■ What is required ■
Beneath this task are records; print exactly the stretch of them from the line with "Identify the click" through the line with "Allow selection (1199, 571)", both ends included.

■ Source records ■
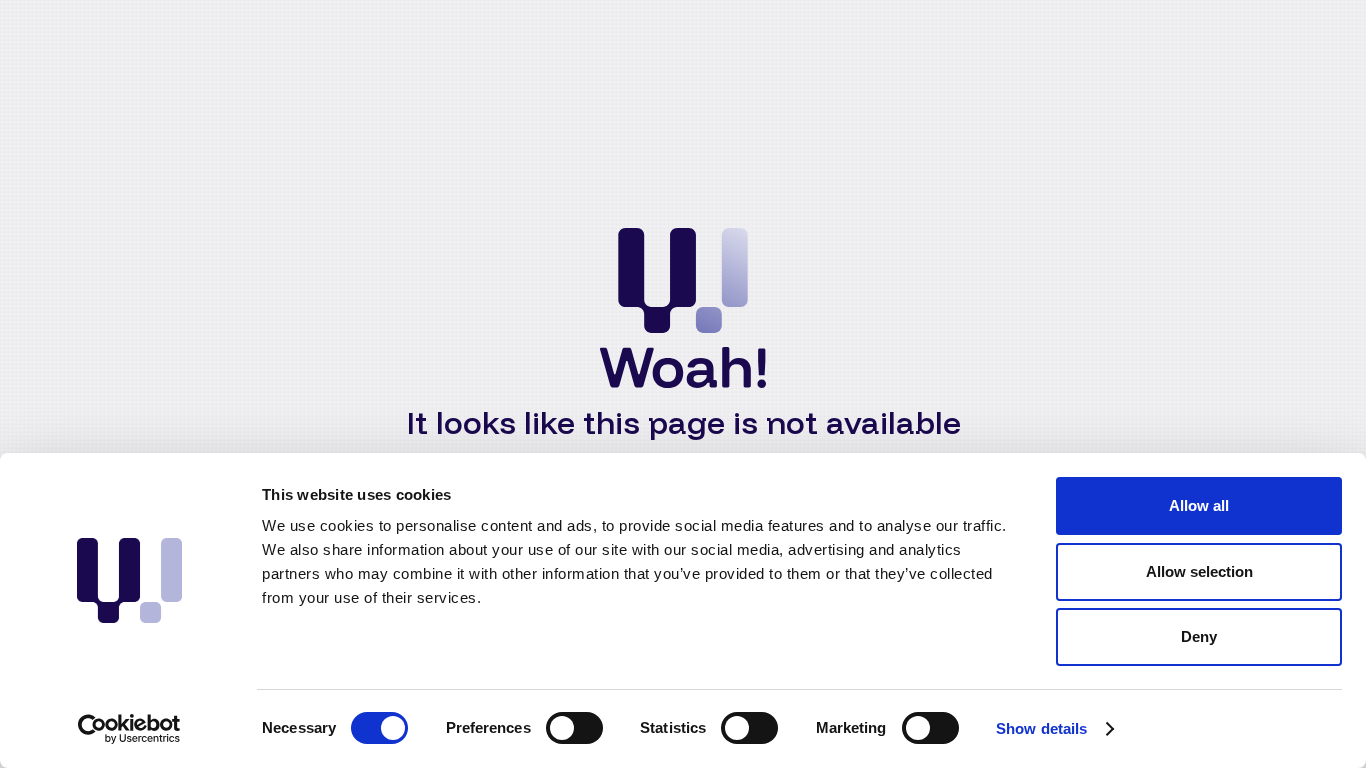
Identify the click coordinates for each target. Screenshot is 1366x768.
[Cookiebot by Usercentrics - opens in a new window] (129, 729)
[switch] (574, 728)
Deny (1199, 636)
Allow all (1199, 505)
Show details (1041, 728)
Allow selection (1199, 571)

...

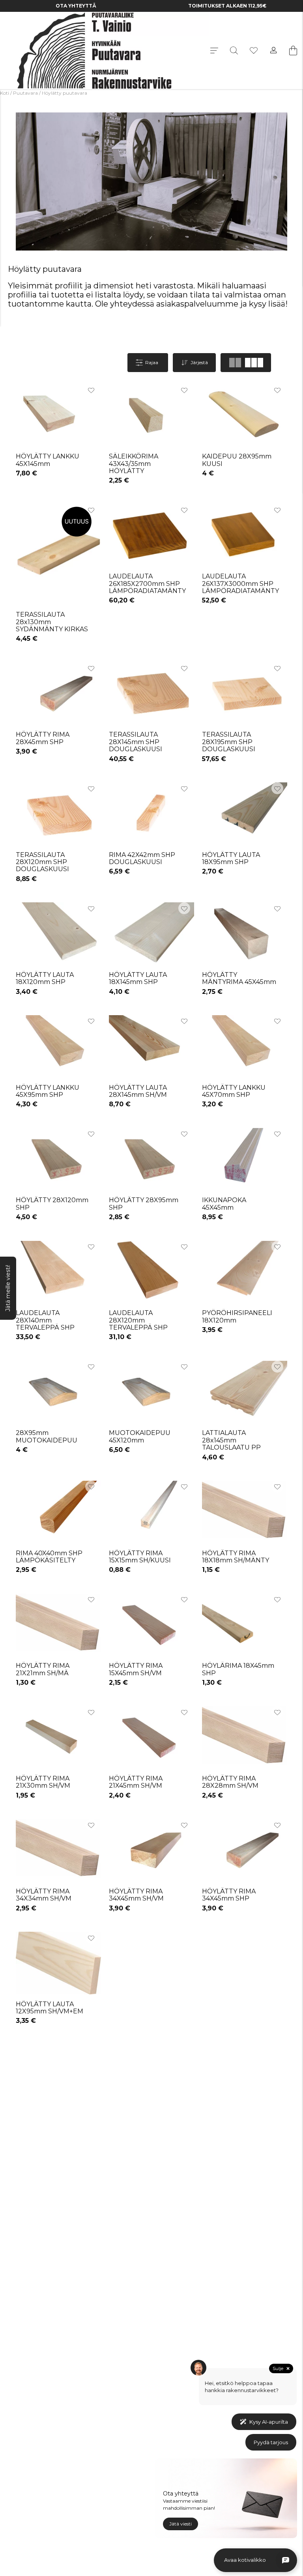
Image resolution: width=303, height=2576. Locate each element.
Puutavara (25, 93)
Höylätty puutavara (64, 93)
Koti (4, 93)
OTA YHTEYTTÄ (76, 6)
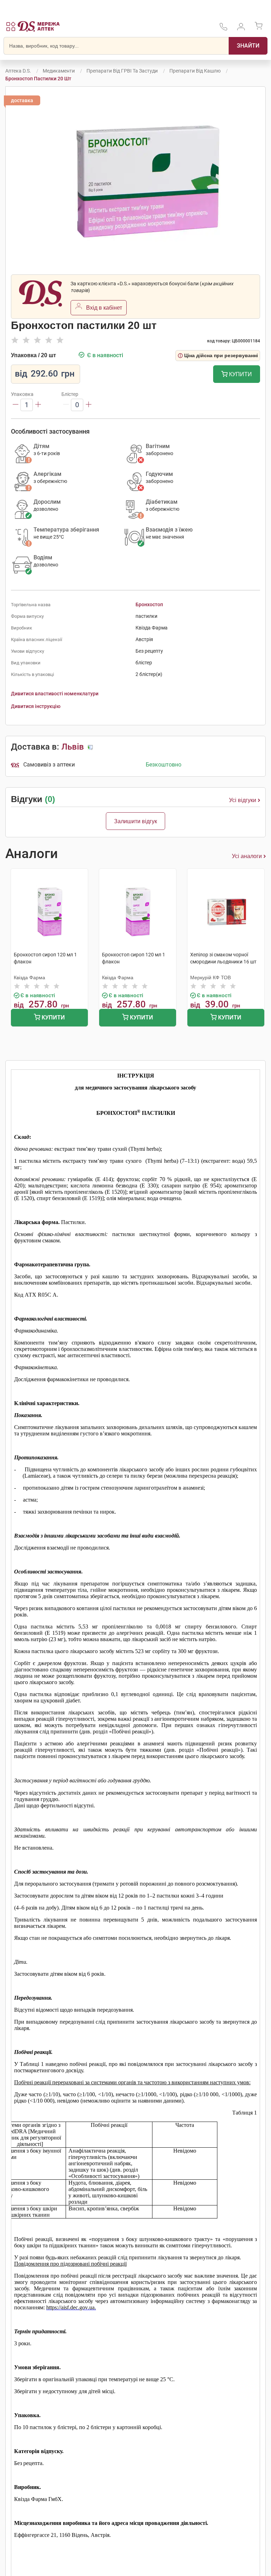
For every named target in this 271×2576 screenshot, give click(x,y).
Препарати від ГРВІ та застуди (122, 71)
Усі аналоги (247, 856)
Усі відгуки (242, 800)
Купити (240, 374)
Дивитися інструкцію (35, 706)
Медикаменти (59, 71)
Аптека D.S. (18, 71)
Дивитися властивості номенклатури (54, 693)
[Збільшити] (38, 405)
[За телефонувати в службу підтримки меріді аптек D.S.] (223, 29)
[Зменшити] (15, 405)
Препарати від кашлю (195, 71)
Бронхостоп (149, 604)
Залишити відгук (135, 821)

■ Result of the exercise ■
Identify the click coordinates for each target. Screenshot is 1366x768.
[Cookiebot by Usercentrics - opens in a new window] (129, 729)
[switch] (574, 728)
Deny (1199, 636)
Allow all (1199, 505)
Show details (1041, 728)
Allow selection (1199, 571)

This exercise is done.